If we had only committed one single sin during the whole of our life, it would be enough to keep us forever in the lowest degree of humiliation. It would be better never to have been created than to make use of our creation in order to offend God. By sinning we abase ourselves beneath everything which is most miserable, even below the clay of the earth, which is superior to us in that it has the honor of never having offended God. What is a man who has committed but one single venial sin ? He is a being who has a bad heart, who has offended his benefactor and his father, who has wounded Him sometimes by actions, sometimes by words. Is there not matter herein to make us ashamed and humiliated ? But above all, what is a man who has committed a mortal sin? He is an exile from heaven, a creature condemned to eternal punishment, a rebel against his God, a traitor who has been faithless to his oaths, a deicide who has crucified Jesus Christ in his heart and trodden underfoot the blood of the Testament. O opprobrium ! O ignominy ! And what is it then if he has committed this great offence many times, if he has multiplied it like the hairs of his head ? No, we shall never be able to conceive the con tempt which such a man as this deserves. Do not let it be said that all this has been pardoned. First, no one can be sure that it has been (Eccles. ix. 21). We know quite well that we have deserved hell; we do not know, we shall never know in this life, whether we do not still deserve it. What matter for humiliation ! But even if we had had the revelation of our pardon made to us, we should even then be only as a creature who has escaped hell, like a brand torn from the burning, a criminal released from perpetual servitude, who had deserved to be always trod den under foot by demons, to be the object of their insults and of their deadliest contempt. Now when we have deserved to be thus treated, is it reasonable to be proud and haughty, not to be able to bear a slight humiliation ? Ought we not, on the contrary, to keep ourselves always in a state of the most profound humility and to be covered with confusion ?


We ought to be very Humble because we are still Capable of Sinning.


We are so wicked that we might say to God every morning like St. Philip Neri, and with far greater reason than he: “Lord, do not trust to me; for if Thou dost not take care, I shall betray Thee.” O profound wretchedness! we cannot answer for ourselves for one single moment (I. Cor. x. 12).
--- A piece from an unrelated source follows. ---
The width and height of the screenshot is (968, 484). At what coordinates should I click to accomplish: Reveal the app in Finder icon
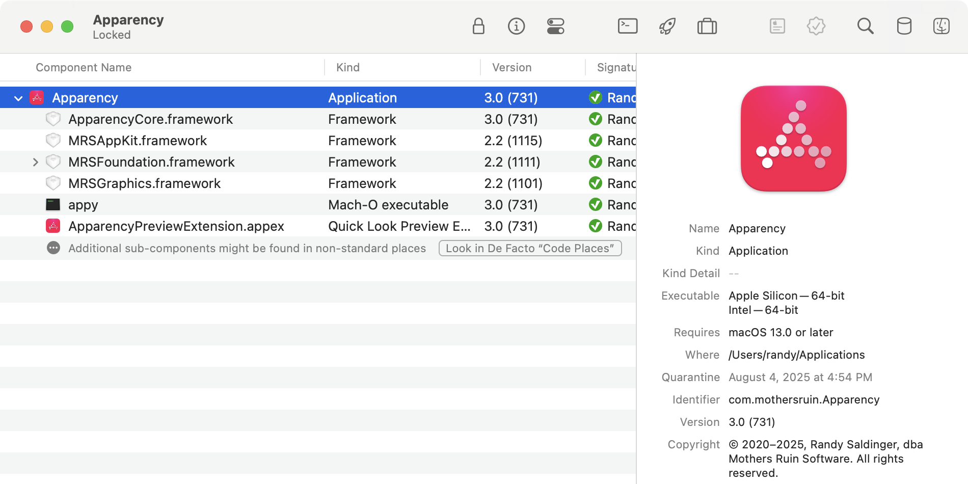point(942,26)
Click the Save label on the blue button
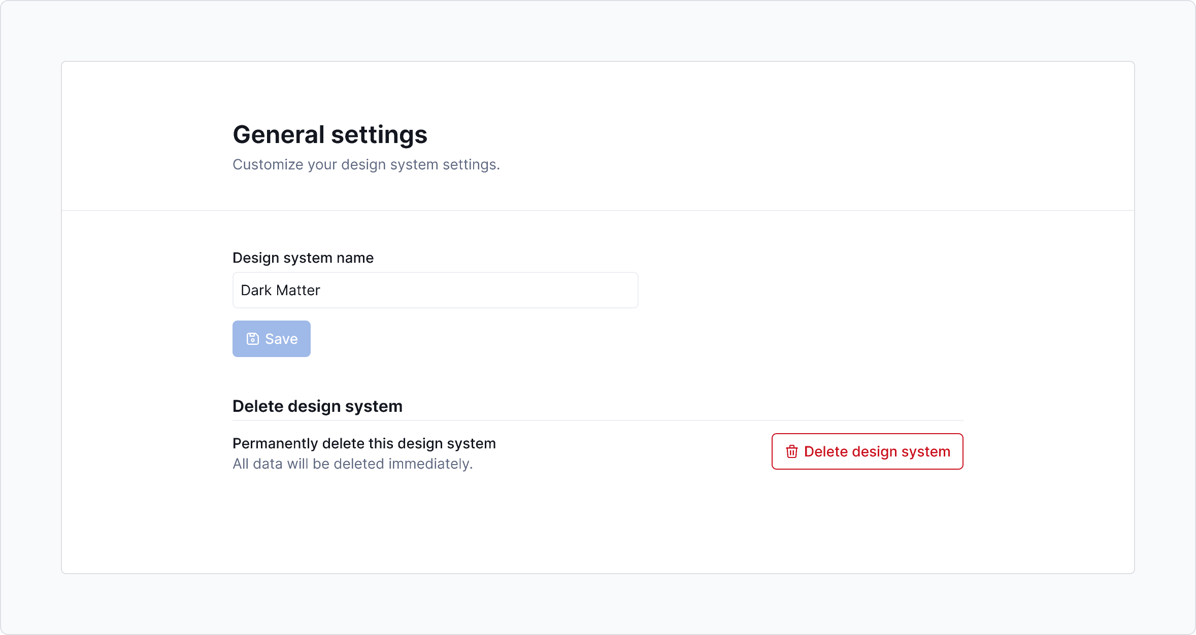Screen dimensions: 1196x635 (x=281, y=338)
There is not a moment in our life in which we might not commit a mortal sin, and not a mortal sin after which we might not die and be punished everlastingly. For that nothing more is needed than a proud thought, as is shown in the case of the rebel angels; a word of calumny, an impurity, according to St. Paul, a desire, a look, according to what Jesus Christ says; and who is there who has not cause to fear certain delicate occasions, certain unhappy moments, in which the heart is so weak and so forsaken that it hardly recognizes itself? Who has not cause to fear that pride is only made captive and not annihilated, that sensuality only slumbers and is not really extinguished ? Alas ! so many others have fallen who were worth more than we. And what is there that could reassure us ? Is it a certain kind of good that we have done? But even if, like the apostles, we had left all to follow Christ, if like them we had evangelized nations, and worked miracles, we have only to look into hell and we shall see that Judas did all that. Might it be graces received ? But the angels received more than we have; they were free from all kinds of passion and they did not persevere. Might it be a life exempt from great faults ? But in order to be damned it is not necessary to have committed great sins, it is enough not to have done the good we ought to have done, to have been a faithless servant, not to have put our talents to account. After that, who could have any pride, who would not despise himself down to the very lowest degree ?


Resolutions and spiritual nosegay as above.